Lewat Podcast, Diskominfo Pemalang Ajak Masyarakat Bersinergi Gempur Rokok Ilegal
- account_circle Fahroji
- calendar_month 16 jam yang lalu
- print Cetak

info Atur ukuran teks artikel ini untuk mendapatkan pengalaman membaca terbaik.
JURNAL PEMALANG – Sebagai langkah nyata meningkatkan kesadaran publik akan bahaya rokok ilegal, Diskominfo Kabupaten Pemalang menggelar siaran podcast bertajuk “Sinergi Pemberantasan Rokok Ilegal”. Acara ini disiarkan langsung dari studio De Best Radio Pemalang 101.1 FM di Jalan Perintis Kemerdekaan, Beji Taman, pada Senin (29/6/2026).

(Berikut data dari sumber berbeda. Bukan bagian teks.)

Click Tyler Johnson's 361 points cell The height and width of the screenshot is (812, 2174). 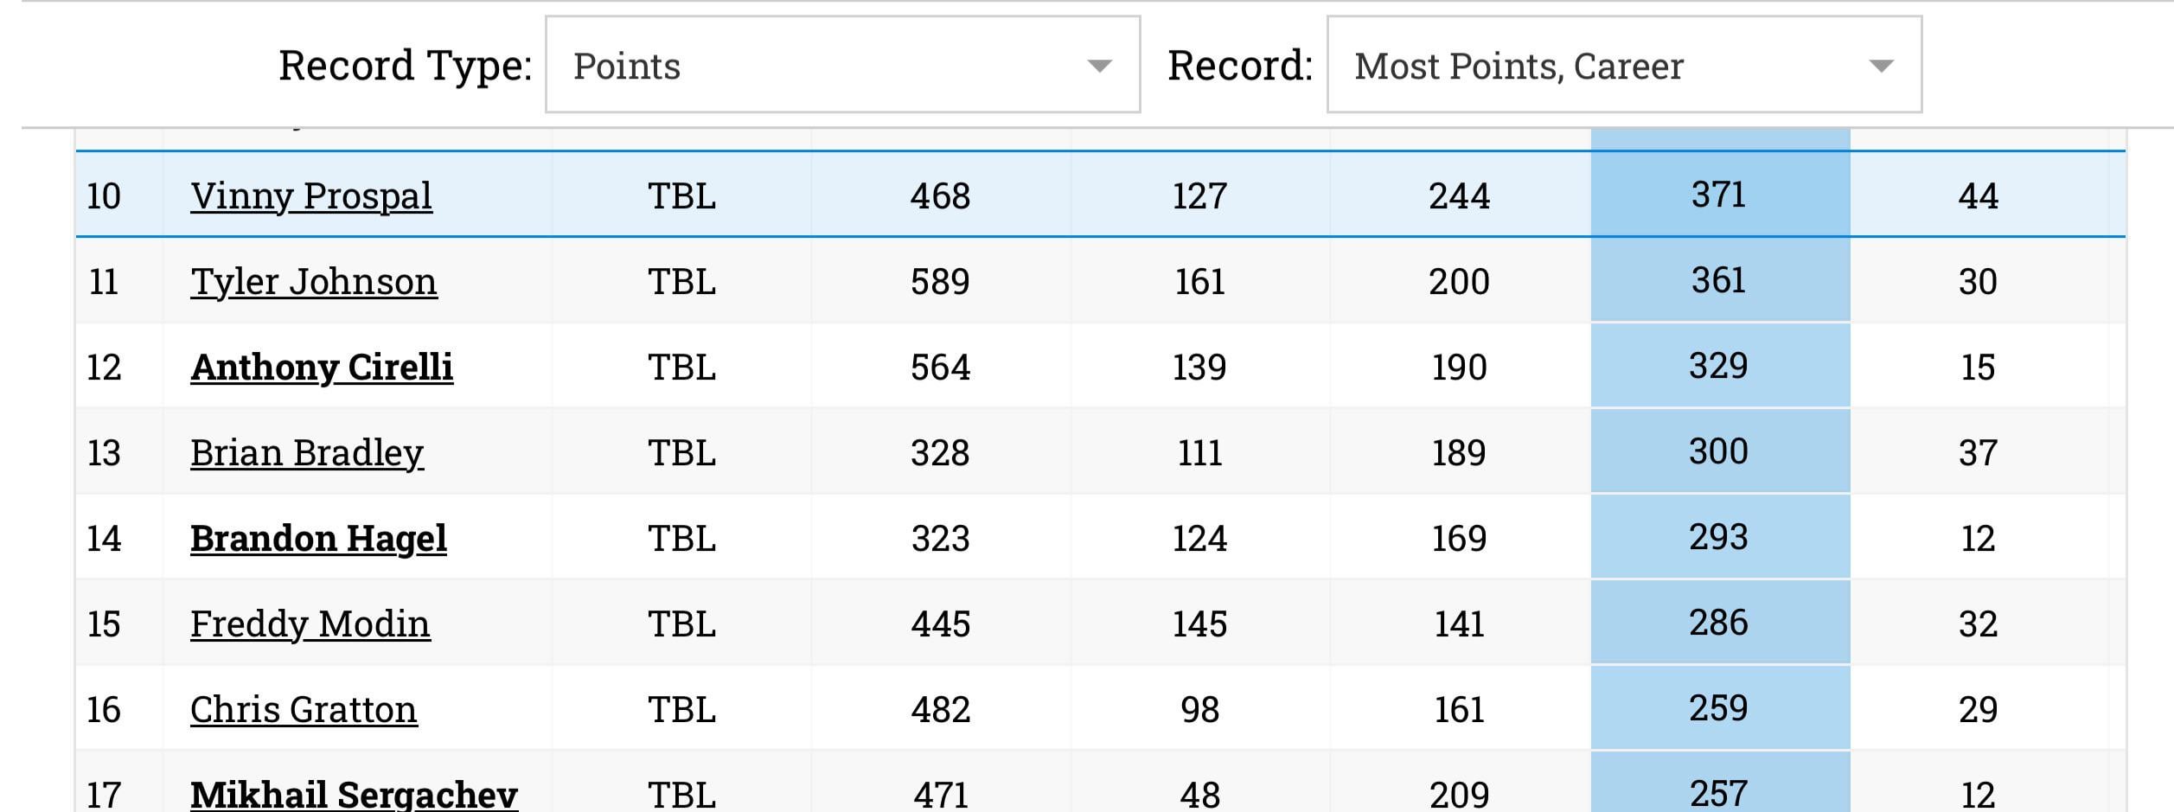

Diskusi menarik yang dipandu oleh host Kang Broto ini menghadirkan dua narasumber kompeten, yaitu Kepala Seksi Pelayanan dan Kepatuhan Kantor Bea Cukai Tegal, Aflachul Alfa, serta Kabag Perekonomian dan SDA Kabupaten Pemalang, Agung Eko Widodo. Podcast ini mengupas tuntas berbagai aspek mengenai cukai, ciri-ciri rokok ilegal, hingga pentingnya Dana Bagi Hasil Cukai Hasil Tembakau (DBHCHT) untuk pembangunan masyarakat.
Dalam penjelasannya, Aflachul Alfa memaparkan sejarah regulasi cukai di tanah air. Ia menyebutkan bahwa Indonesia mulai memiliki landasan hukum mandiri melalui Undang-Undang Nomor 11 Tahun 1995 yang kemudian diperbarui pada tahun 2007, menggantikan aturan lama warisan kolonial Belanda. Melalui sosialisasi ini, diharapkan masyarakat semakin paham akan kontribusi pajak rokok terhadap negara dan berani menolak peredaran rokok tanpa pita cukai resmi.

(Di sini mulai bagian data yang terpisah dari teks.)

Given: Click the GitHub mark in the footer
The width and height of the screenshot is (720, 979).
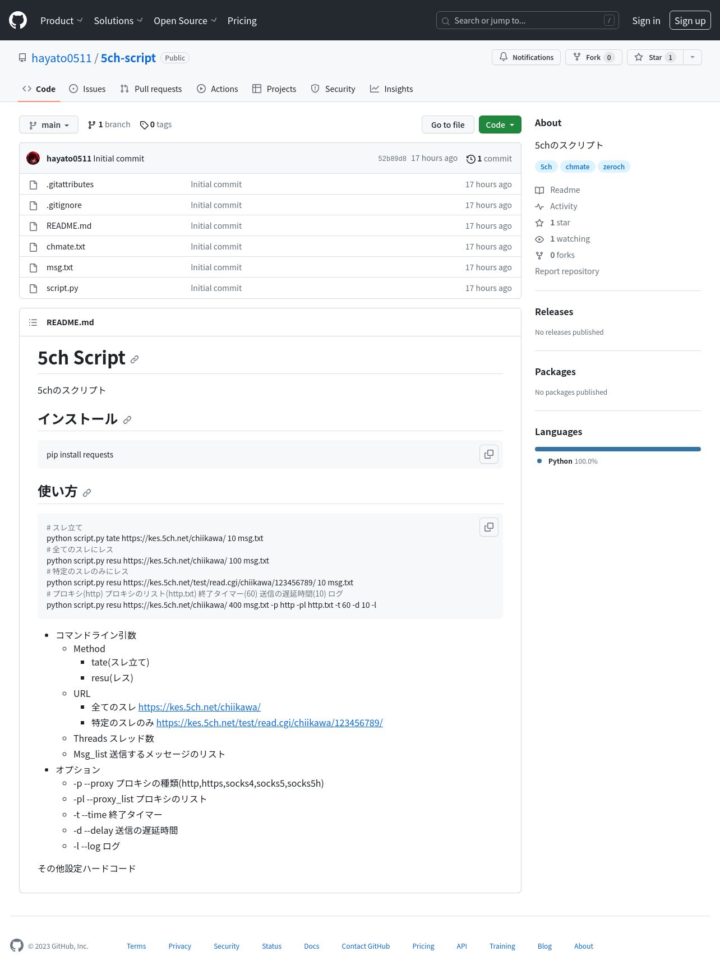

Menurutnya, cukai merupakan pungutan negara terhadap barang-barang tertentu yang memiliki karakteristik khusus, seperti rokok, minuman beralkohol, dan etanol. Barang-barang tersebut sering disebut sebagai objek “pajak kenikmatan” karena dikonsumsi untuk dinikmati.

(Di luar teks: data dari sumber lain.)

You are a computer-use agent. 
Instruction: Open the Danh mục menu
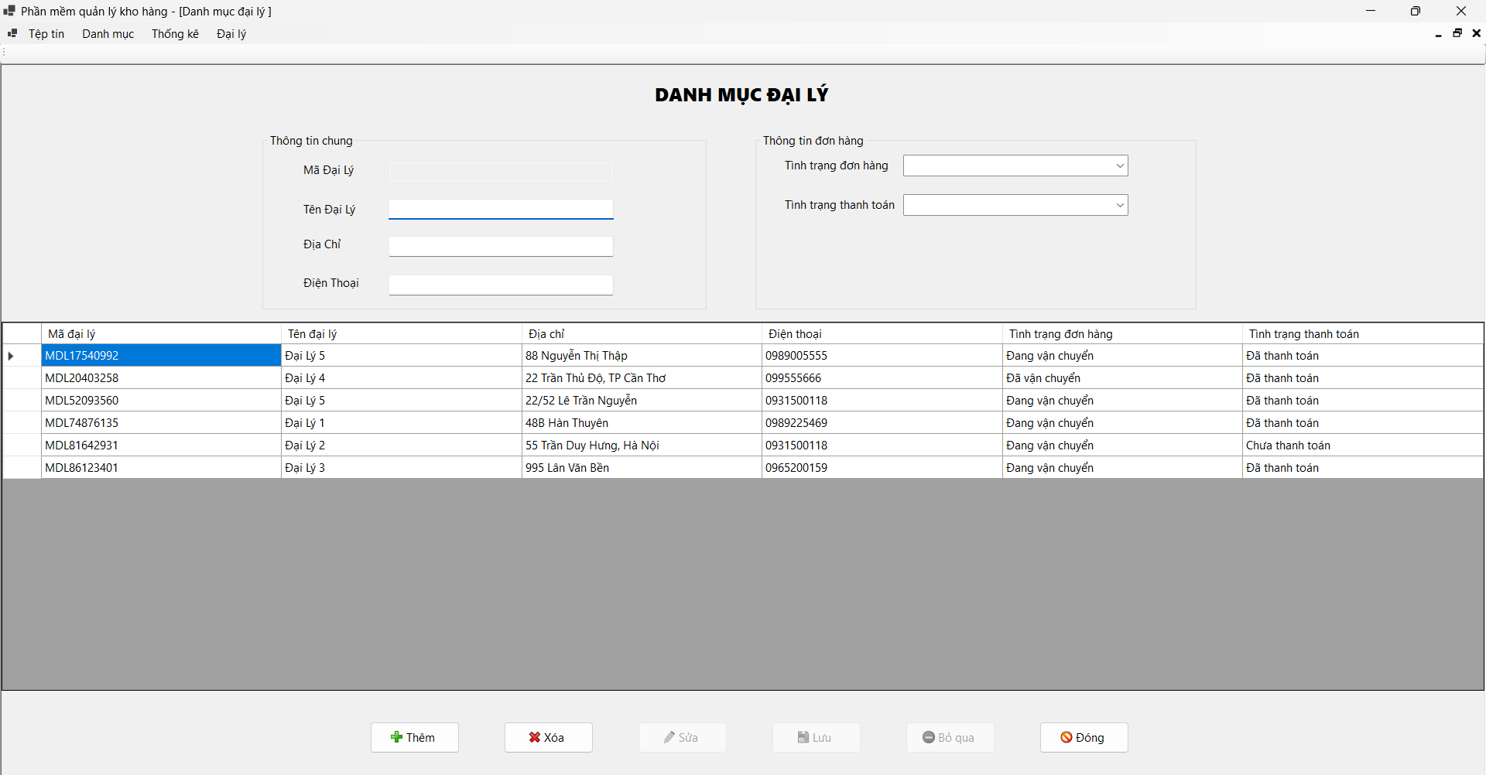coord(108,33)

“Rokok yang legal adalah rokok yang dilekati pita cukai. Produk tembakau yang sudah dikemas, memiliki merek, label, dan tidak dijual secara eceran termasuk barang kena cukai,” jelasnya.
Ia menambahkan, tembakau tradisional yang biasa dijual secara eceran tanpa kemasan, seperti tembakau sisir, tidak termasuk objek cukai.
Sementara itu, Agung Eko Widodo menyampaikan bahwa sinergi antara pemerintah daerah dan Bea Cukai melalui edukasi serta operasi bersama berdampak pada peningkatan kepatuhan masyarakat terhadap cukai. Namun, alokasi DBHCHT Kabupaten Pemalang tahun 2026 mengalami penurunan.
“Pada tahun 2025, alokasi DBHCHT Kabupaten Pemalang mencapai lebih dari Rp16 miliar. Tahun 2026 turun menjadi Rp8,4 miliar akibat penyesuaian dan efisiensi anggaran,” ujarnya.